All of the lines below should be output exactly as shown.

[Stored data entries]

Segment Open

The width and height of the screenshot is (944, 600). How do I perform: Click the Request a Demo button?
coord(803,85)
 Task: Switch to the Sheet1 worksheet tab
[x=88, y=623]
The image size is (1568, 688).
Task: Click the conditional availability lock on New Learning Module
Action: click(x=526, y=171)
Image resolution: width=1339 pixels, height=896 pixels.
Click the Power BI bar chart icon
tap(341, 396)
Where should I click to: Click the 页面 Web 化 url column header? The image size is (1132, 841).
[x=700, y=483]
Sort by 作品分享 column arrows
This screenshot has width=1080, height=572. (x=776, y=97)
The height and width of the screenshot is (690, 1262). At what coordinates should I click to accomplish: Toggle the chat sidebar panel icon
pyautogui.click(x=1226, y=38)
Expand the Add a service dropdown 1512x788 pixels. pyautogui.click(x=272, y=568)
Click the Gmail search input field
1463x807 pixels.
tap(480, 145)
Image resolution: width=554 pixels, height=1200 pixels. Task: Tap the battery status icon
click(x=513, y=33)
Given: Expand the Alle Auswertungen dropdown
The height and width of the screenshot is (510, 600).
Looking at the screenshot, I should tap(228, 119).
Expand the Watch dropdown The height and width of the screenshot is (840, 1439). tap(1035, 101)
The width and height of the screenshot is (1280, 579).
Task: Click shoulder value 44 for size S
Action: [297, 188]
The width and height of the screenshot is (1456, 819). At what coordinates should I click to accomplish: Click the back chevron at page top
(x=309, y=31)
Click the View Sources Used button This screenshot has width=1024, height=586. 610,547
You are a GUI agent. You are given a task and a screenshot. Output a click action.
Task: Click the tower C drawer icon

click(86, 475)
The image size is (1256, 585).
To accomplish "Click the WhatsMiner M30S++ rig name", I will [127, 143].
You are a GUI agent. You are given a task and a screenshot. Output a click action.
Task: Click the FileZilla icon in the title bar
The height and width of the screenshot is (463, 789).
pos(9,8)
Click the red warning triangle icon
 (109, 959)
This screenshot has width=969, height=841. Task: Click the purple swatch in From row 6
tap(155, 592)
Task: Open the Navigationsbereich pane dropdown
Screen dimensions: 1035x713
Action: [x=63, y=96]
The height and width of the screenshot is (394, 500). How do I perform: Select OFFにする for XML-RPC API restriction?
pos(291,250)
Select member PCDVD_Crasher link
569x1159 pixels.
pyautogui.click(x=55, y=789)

Segment Closed

▶ ANSWER SECTION
The width and height of the screenshot is (944, 600). How do I perform: Click the Request a Demo button?
coord(803,85)
 Task: Switch to the Sheet1 worksheet tab
[x=88, y=623]
The image size is (1568, 688).
Task: Click the conditional availability lock on New Learning Module
Action: click(x=526, y=171)
Image resolution: width=1339 pixels, height=896 pixels.
Click the Power BI bar chart icon
tap(341, 396)
Where should I click to: Click the 页面 Web 化 url column header? The image size is (1132, 841).
[x=700, y=483]
Sort by 作品分享 column arrows
This screenshot has width=1080, height=572. (x=776, y=97)
The height and width of the screenshot is (690, 1262). At what coordinates should I click to accomplish: Toggle the chat sidebar panel icon
pyautogui.click(x=1226, y=38)
Expand the Add a service dropdown 1512x788 pixels. pyautogui.click(x=272, y=568)
Click the Gmail search input field
1463x807 pixels.
tap(480, 145)
Image resolution: width=554 pixels, height=1200 pixels. Task: Tap the battery status icon
click(x=513, y=33)
Given: Expand the Alle Auswertungen dropdown
The height and width of the screenshot is (510, 600).
Looking at the screenshot, I should tap(228, 119).
Expand the Watch dropdown The height and width of the screenshot is (840, 1439). tap(1035, 101)
The width and height of the screenshot is (1280, 579).
Task: Click shoulder value 44 for size S
Action: [297, 188]
The width and height of the screenshot is (1456, 819). At what coordinates should I click to accomplish: Click the back chevron at page top
(x=309, y=31)
Click the View Sources Used button This screenshot has width=1024, height=586. 610,547
You are a GUI agent. You are given a task and a screenshot. Output a click action.
Task: Click the tower C drawer icon

click(86, 475)
The image size is (1256, 585).
To accomplish "Click the WhatsMiner M30S++ rig name", I will [127, 143].
You are a GUI agent. You are given a task and a screenshot. Output a click action.
Task: Click the FileZilla icon in the title bar
The height and width of the screenshot is (463, 789).
pos(9,8)
Click the red warning triangle icon
 (109, 959)
This screenshot has width=969, height=841. Task: Click the purple swatch in From row 6
tap(155, 592)
Task: Open the Navigationsbereich pane dropdown
Screen dimensions: 1035x713
Action: [x=63, y=96]
The height and width of the screenshot is (394, 500). How do I perform: Select OFFにする for XML-RPC API restriction?
pos(291,250)
Select member PCDVD_Crasher link
569x1159 pixels.
pyautogui.click(x=55, y=789)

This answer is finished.